* Work to complete *
Report every line of the data that includes "agent".

[Collected data]
- Opening Delimiter -
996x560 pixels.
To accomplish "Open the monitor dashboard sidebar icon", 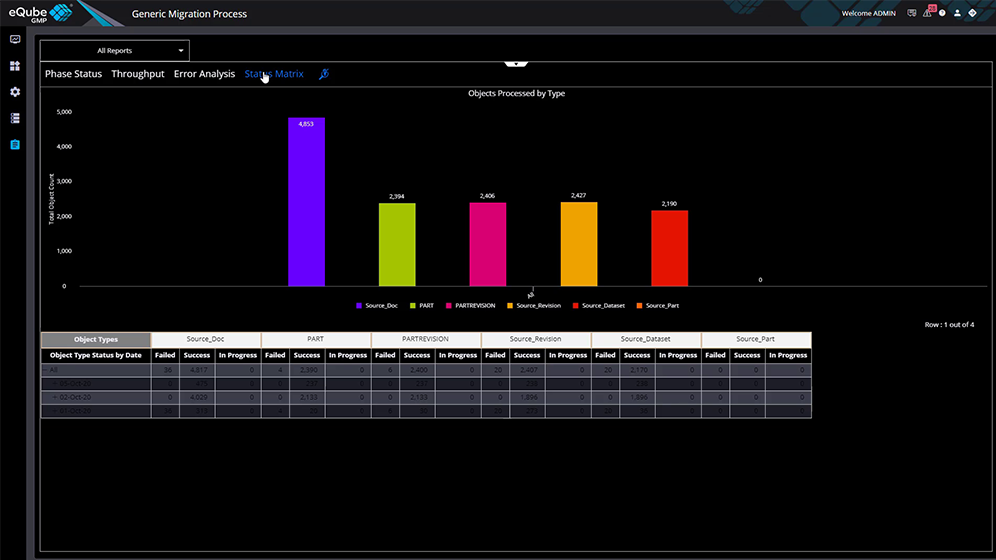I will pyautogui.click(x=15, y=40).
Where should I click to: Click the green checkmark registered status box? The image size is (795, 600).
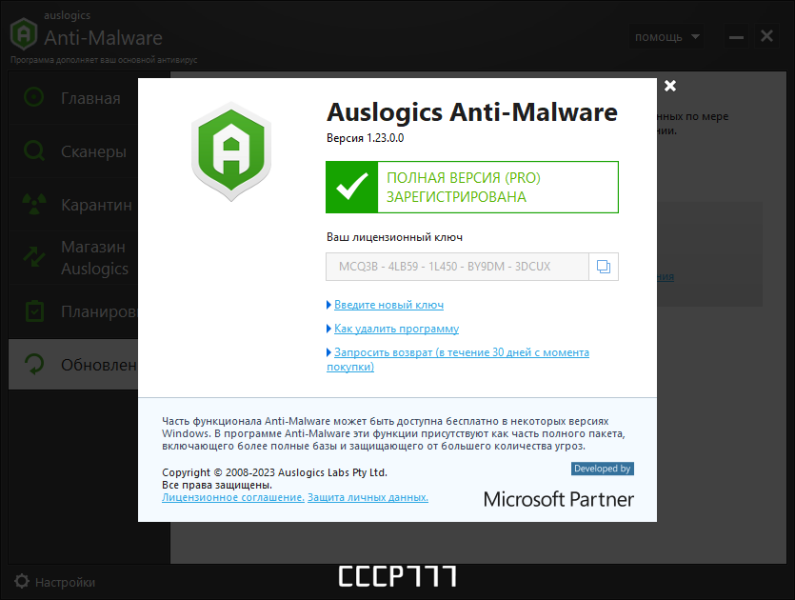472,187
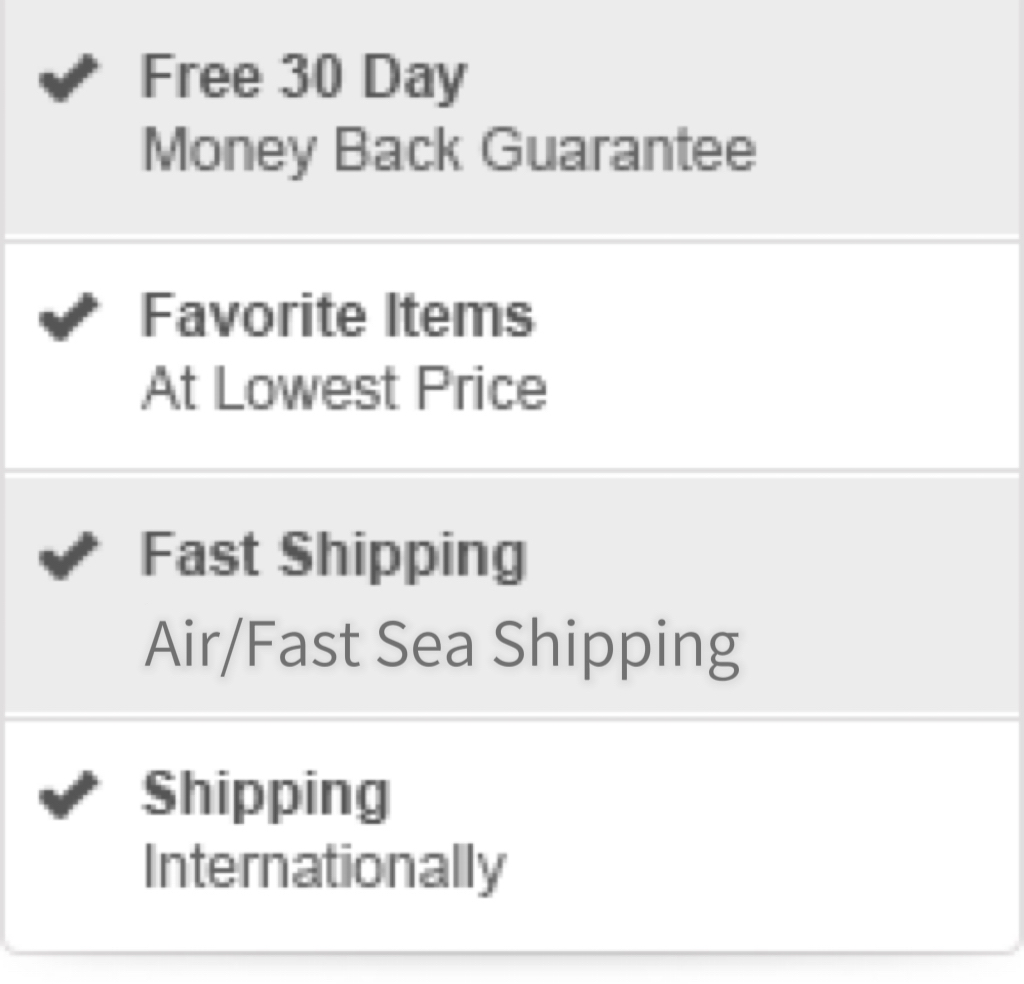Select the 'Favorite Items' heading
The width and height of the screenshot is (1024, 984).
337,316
- Closing Delimiter -
- Opening Delimiter -
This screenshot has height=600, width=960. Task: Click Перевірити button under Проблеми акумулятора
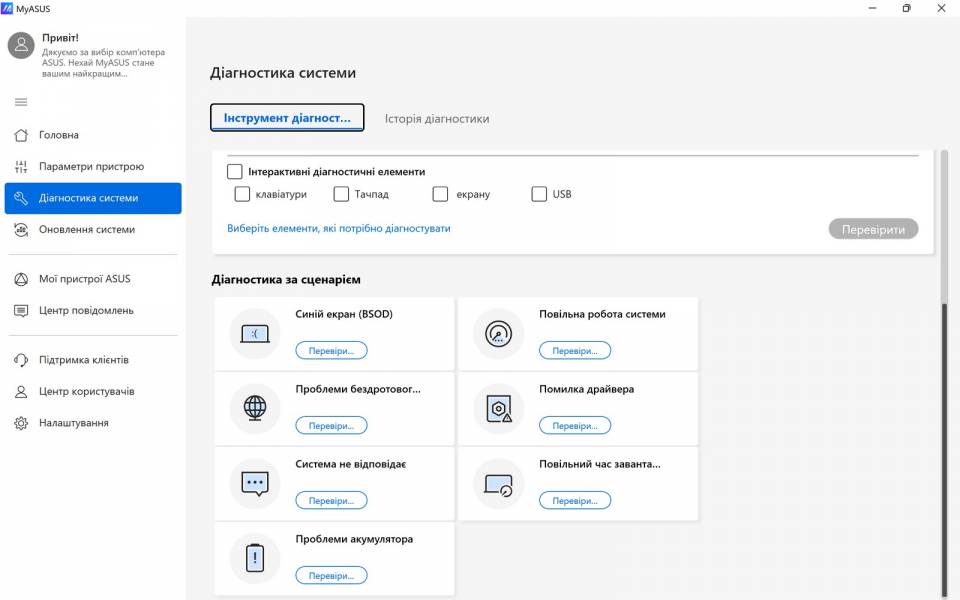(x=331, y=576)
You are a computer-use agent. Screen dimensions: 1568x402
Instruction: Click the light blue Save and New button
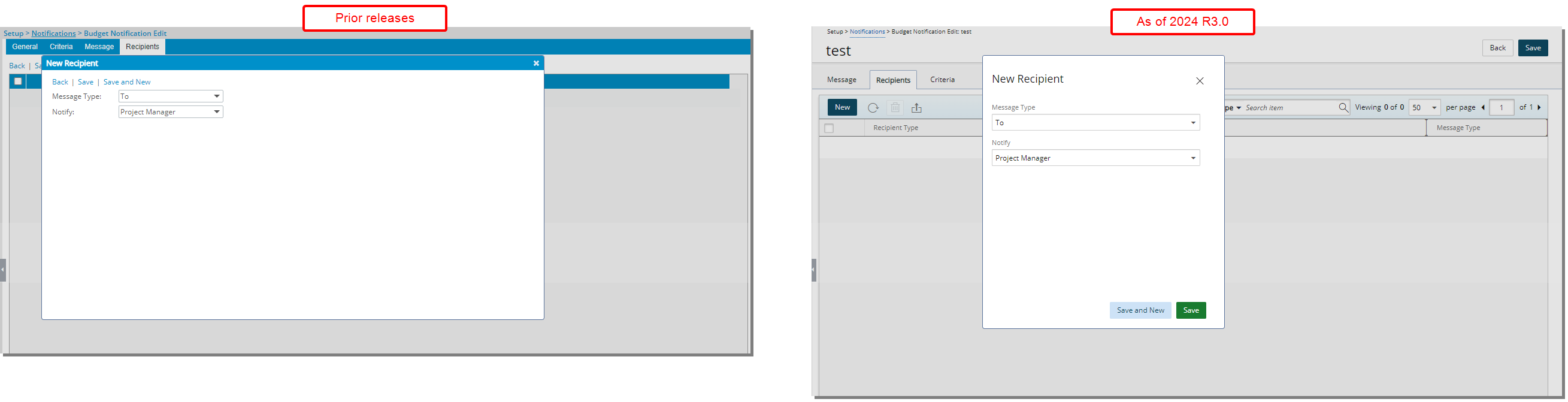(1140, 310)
- Closing Delimiter -
- Opening Delimiter -
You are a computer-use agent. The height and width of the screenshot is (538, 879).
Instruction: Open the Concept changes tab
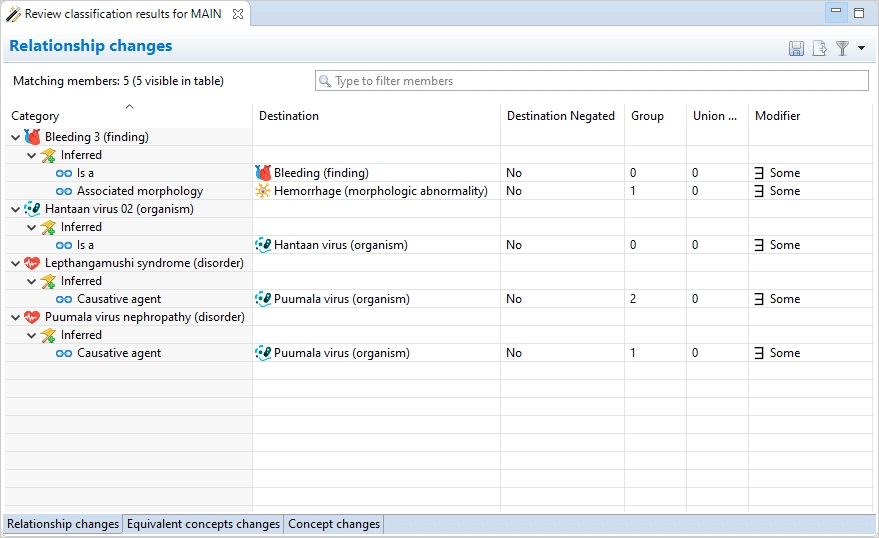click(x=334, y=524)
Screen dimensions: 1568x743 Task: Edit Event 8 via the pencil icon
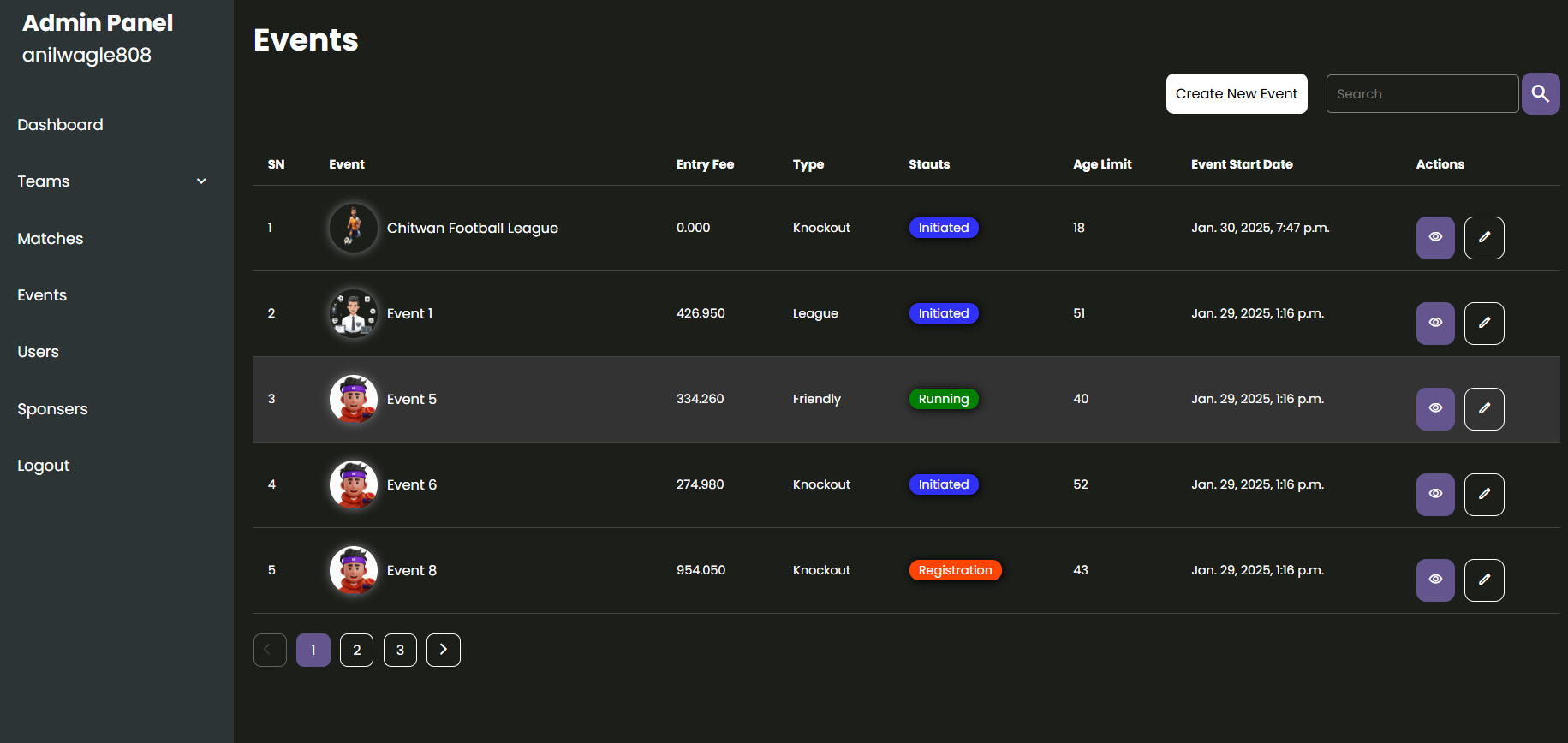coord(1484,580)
- Closing Delimiter -
* Solved exercise *
You are a computer-use agent. Screen dimensions: 1568x402
You are a computer-use agent. The height and width of the screenshot is (538, 879).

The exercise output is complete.